Cuando la Tierra vomite generosamente el fruto de sus entrañas, aparecerán sobre la faz del planeta antiquísimos testimonios de pasadas culturas y civilizaciones. Entonces, la arqueología y los verdaderos científicos cargarán sobre sus espaldas con la enorme responsabilidad de contar la historia tal como realmente fue, sin alienaciones ni absurdos prejuicios que impiden a la Verdad mostrarse cual es: una doncella desnuda que rechaza a todos aquellos que no son puros de corazón, y que no pertenece a nadie porque nadie ha hecho los suficientes méritos para poseerla.
En el crepúsculo del día, cuando ya estas palabras llegan a su fin, miro una piedra incrustada en el muro que contempla mis paseos y recuerdo que siempre la he visto ahí. Pienso que si ella contara lo que ha visto, quizá llenara de maravillosas aventuras el vacío deambular en este siglo de caras anónimas y espíritus aletargados.
La miro, y las palabras de Auguste Rodin acuden a mi boca:
«¡Oh, razonadores! Un sencillo gremial de antaño encontraba en seguida, en sí mismo y en la Naturaleza, esa verdad que vosotros buscáis en las bibliotecas. Y esa verdad era Reims, era Soissons, era Chartres, eran las rocas sublimes de todas nuestras grandes ciudades. A menudo sueño que los veo, que los sigo de ciudad en ciudad, a esos peregrinos de la obra, aquejados del mal ardiente de la creación… Me gustaría sentarme a la mesa de esos canteros».
Historia del ocultismo. L. de Gerin-Ricard. Barcelona, 1967.
Lo que dijo verdaderamente la Biblia. Manfred Barthel. Barcelona, 1982.
El misterio de las catedrales. Fulcanelli. Barcelona, 1979.
El mensaje de los constructores de catedrales. Christian Jacq y François Brunier. Barcelona, 1974.
Amuletos, talismanes y pantáculos. Jean Rivière. Barcelona, 1974.
Isis sin velo, tomo I. H. P. Blavatsky. México, 1975.

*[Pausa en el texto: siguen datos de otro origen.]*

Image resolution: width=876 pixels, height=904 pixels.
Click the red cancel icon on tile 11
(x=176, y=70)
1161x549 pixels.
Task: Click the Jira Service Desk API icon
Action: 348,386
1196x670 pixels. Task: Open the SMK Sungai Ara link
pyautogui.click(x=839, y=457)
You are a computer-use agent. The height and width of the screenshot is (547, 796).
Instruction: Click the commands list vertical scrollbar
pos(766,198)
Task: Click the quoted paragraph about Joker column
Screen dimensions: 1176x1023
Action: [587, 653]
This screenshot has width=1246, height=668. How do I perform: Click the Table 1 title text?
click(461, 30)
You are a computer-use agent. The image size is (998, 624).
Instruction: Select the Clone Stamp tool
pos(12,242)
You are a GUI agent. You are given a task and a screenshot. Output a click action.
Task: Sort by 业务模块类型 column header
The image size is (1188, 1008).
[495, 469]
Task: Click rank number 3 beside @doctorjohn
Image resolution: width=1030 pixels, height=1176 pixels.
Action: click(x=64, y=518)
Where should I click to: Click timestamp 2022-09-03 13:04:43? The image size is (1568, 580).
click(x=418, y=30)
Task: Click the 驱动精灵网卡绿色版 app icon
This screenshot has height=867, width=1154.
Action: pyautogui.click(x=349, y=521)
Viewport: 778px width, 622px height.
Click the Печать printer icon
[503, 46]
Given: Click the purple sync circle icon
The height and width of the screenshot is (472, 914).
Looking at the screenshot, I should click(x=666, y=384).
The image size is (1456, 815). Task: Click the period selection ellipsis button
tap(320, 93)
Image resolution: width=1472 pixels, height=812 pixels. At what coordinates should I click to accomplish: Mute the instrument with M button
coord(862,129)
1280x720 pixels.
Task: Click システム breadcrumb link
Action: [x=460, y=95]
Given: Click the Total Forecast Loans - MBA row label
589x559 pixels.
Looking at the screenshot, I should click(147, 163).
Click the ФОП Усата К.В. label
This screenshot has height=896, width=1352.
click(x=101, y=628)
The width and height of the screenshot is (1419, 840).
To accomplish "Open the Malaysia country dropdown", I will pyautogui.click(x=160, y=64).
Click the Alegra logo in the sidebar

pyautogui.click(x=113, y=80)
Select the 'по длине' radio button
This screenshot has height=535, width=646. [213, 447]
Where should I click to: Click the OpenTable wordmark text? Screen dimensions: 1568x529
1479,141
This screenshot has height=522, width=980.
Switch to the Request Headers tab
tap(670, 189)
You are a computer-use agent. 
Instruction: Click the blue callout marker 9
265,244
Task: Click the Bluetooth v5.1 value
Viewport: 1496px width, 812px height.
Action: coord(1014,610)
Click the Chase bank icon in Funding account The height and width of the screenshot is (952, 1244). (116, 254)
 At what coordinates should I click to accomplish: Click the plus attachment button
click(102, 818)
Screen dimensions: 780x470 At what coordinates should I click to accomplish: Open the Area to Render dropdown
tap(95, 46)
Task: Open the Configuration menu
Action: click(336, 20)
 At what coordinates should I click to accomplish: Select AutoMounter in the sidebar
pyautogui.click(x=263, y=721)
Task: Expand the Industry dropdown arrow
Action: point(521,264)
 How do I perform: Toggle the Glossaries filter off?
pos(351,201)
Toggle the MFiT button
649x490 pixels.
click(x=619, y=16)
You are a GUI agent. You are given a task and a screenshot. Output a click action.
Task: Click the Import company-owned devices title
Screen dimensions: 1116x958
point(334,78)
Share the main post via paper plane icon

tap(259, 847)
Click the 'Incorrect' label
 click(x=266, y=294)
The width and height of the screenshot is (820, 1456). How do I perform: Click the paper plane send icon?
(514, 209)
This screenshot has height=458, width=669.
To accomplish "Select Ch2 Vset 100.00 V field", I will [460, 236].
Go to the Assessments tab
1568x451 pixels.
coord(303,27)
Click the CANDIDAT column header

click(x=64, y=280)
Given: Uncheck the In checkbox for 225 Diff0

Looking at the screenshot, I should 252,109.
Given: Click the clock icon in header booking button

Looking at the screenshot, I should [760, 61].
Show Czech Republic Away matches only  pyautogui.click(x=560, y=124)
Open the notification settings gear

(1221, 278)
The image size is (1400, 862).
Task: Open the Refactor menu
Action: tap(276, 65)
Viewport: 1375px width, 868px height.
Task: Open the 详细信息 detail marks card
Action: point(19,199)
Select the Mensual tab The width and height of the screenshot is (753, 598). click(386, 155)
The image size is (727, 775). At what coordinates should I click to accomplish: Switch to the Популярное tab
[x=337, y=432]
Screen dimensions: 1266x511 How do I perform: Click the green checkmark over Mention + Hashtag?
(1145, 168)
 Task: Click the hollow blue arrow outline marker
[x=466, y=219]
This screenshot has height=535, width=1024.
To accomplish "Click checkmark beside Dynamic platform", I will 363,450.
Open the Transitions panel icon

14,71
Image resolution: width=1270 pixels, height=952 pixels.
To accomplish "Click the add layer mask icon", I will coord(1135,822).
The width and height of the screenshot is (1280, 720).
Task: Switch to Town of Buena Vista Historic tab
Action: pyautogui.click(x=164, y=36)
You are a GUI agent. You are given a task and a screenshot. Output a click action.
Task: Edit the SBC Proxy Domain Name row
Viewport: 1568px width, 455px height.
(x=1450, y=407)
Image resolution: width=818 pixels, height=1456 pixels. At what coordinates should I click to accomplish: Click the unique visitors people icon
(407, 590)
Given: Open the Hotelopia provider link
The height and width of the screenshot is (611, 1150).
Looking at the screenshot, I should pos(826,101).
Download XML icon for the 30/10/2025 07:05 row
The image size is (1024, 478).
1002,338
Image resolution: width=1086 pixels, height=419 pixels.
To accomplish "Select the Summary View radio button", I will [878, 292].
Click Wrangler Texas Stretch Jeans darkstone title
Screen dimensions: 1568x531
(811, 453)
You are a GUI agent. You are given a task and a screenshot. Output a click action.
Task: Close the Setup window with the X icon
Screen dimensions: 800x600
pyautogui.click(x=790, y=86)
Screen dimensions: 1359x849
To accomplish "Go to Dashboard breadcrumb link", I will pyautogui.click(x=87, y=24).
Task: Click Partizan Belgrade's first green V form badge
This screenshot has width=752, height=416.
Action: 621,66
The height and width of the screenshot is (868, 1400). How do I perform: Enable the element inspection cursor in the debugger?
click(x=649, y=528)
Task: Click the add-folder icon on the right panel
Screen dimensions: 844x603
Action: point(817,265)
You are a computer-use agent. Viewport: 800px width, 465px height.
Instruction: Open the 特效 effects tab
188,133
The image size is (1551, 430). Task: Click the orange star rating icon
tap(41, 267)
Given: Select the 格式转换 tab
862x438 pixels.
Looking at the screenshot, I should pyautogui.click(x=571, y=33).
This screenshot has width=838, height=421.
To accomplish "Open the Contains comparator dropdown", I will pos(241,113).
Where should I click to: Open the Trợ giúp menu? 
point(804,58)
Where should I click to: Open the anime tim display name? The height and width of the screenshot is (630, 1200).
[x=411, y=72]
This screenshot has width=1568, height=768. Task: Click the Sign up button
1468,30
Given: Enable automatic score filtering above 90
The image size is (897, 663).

Stonehenge, el templo misterioso de la Prehistoria. Fernand Niel. Barcelona, 1974.
[1] Psicometría es la facultad que algunas personas receptivas poseen de describir el carácter y aspecto de una persona o los sucesos ocurridos, con tal de retener en la mano y pasárselo por la frente un objeto cualquiera relacionado con la persona o el suceso, por mucho que sea el tiempo transcurrido.